Permesso di soggiorno CE di lungo periodo – La domanda può essere presentata in un’unica busta

a cura dell' Avv. Marco Paggi

Come noto la procedura che riguarda la convenzione tristemente nota tra il Ministero dell’Interno e le Poste Italiane, che ora regola il rilascio e rinnovo dei permessi, comporta tempi di attesa lunghissimi.
Auspichiamo che vengano eliminati i vari inceppamenti del sistema informatico che ha prodotto una serie di anomalie e bloccato un sacco di pratiche, senza nemmeno farle pervenire, o consentirne la loro lavorazione effettiva presso le questure.

Distinguere tra i compiti di Poste Italiane e quelli del Ministero dell’Interno non ha, dal punto di vista giuridico, molta ragione d’essere, dal momento che Poste Italiane, in base alla convenzione, non è altro che un braccio operativo del Ministero, assicurando una serie di elaborazioni, ivi compresa l’assistenza informatica delle pratiche, direttamente per suo conto.

Materiale raccolto
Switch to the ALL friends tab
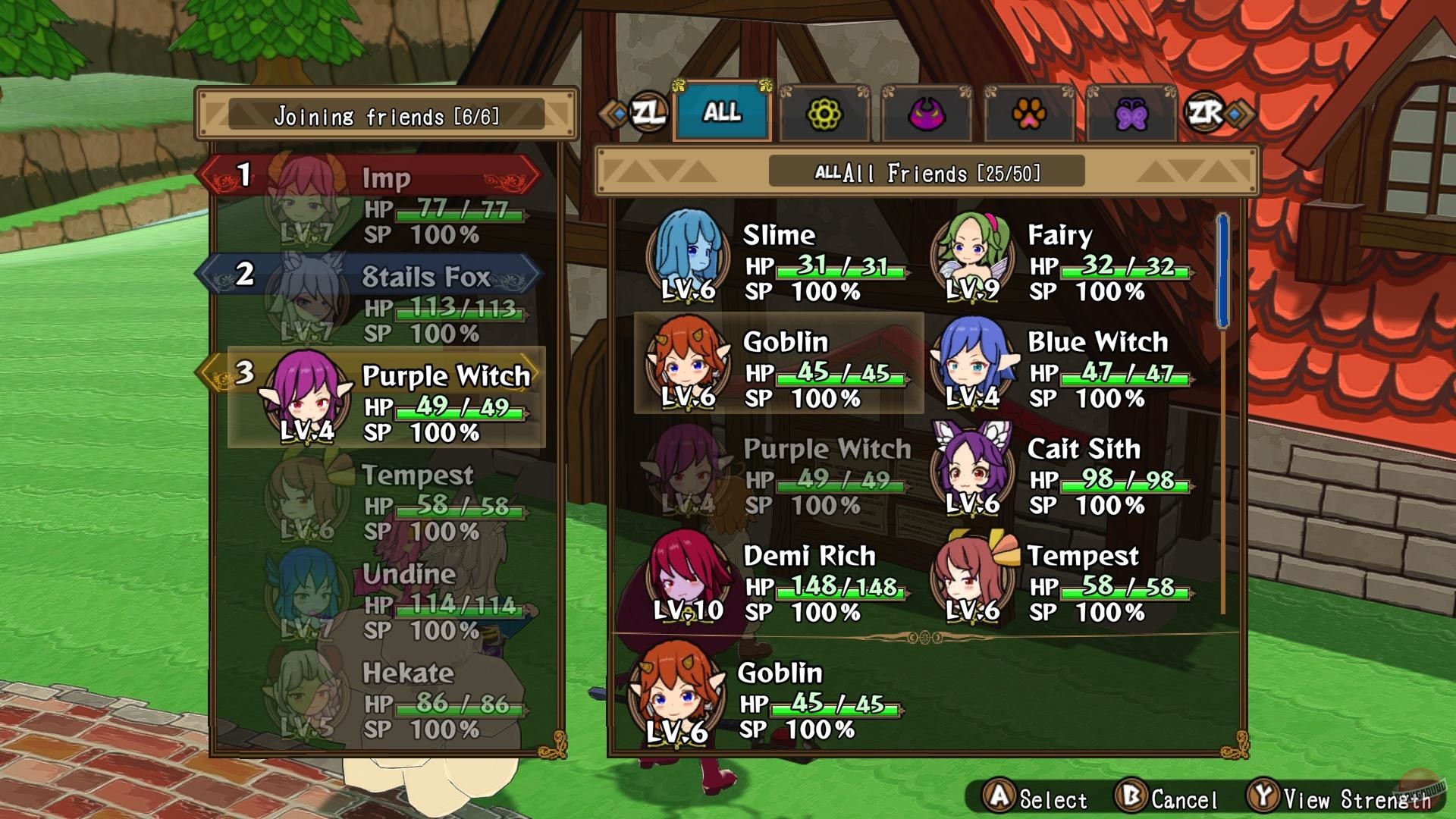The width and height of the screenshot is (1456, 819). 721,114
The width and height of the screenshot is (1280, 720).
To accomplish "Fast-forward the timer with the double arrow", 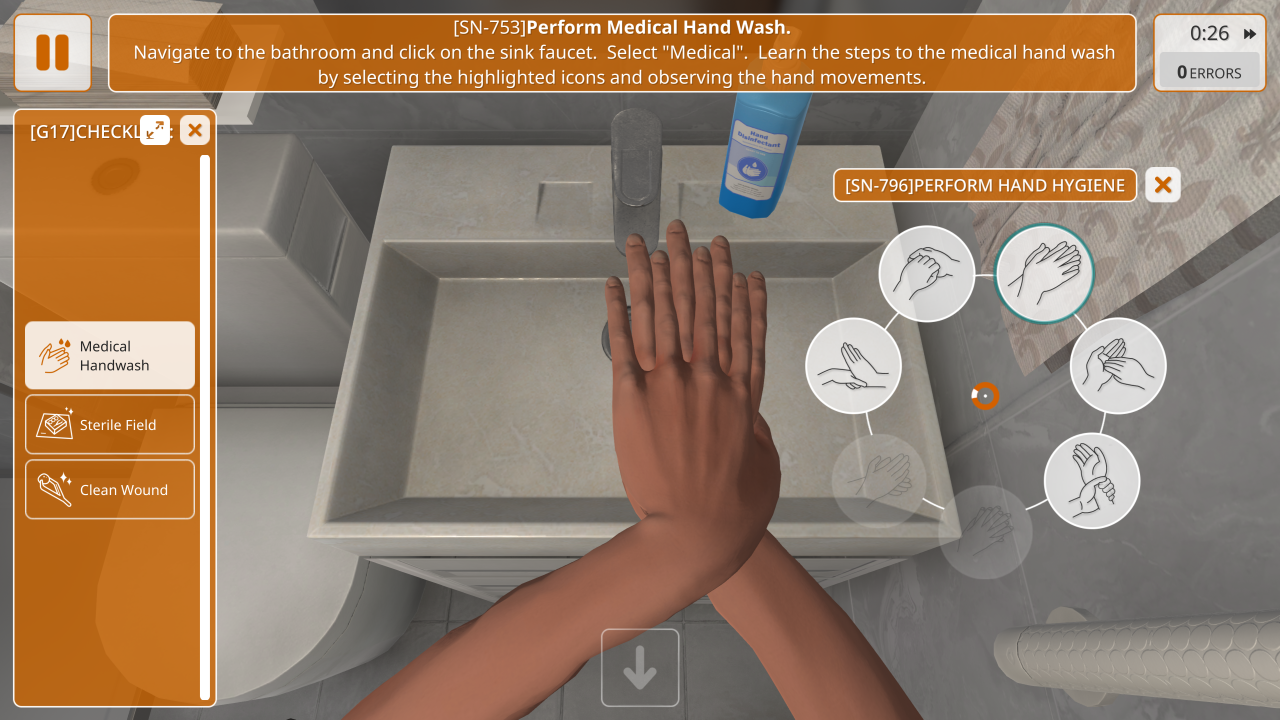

Compiti richiesti
(1) In base all'estratto, stabilisci se ciascuna affermazione è vera o falsa e cita le parole del testo che lo dimostrano: (a) la convenzione tra il Ministero dell'Interno e Poste Italiane comporta tempi di attesa brevi; (b) Poste Italiane assicura anche l'assistenza informatica delle pratiche per conto del Ministero; (c) la domanda può essere presentata in un'unica busta.
(2) Per favore, spiega in una o due frasi perché, secondo l'estratto, distinguere tra i compiti di Poste Italiane e quelli del Ministero dell'Interno non ha molta ragione d'essere dal punto di vista giuridico.
L'elenco non ha alcun legame con l'estratto.

Risposte ai compiti
(1)
(a) No: «comporta tempi di attesa lunghissimi».
(b) Sì: «ivi compresa l’assistenza informatica delle pratiche, direttamente per suo conto».
(c) Sì: «La domanda può essere presentata in un’unica busta».

(2) In base alla convenzione, Poste Italiane è soltanto un braccio operativo del Ministero dell'Interno. Svolge una serie di elaborazioni, compresa l'assistenza informatica delle pratiche, direttamente per conto del Ministero.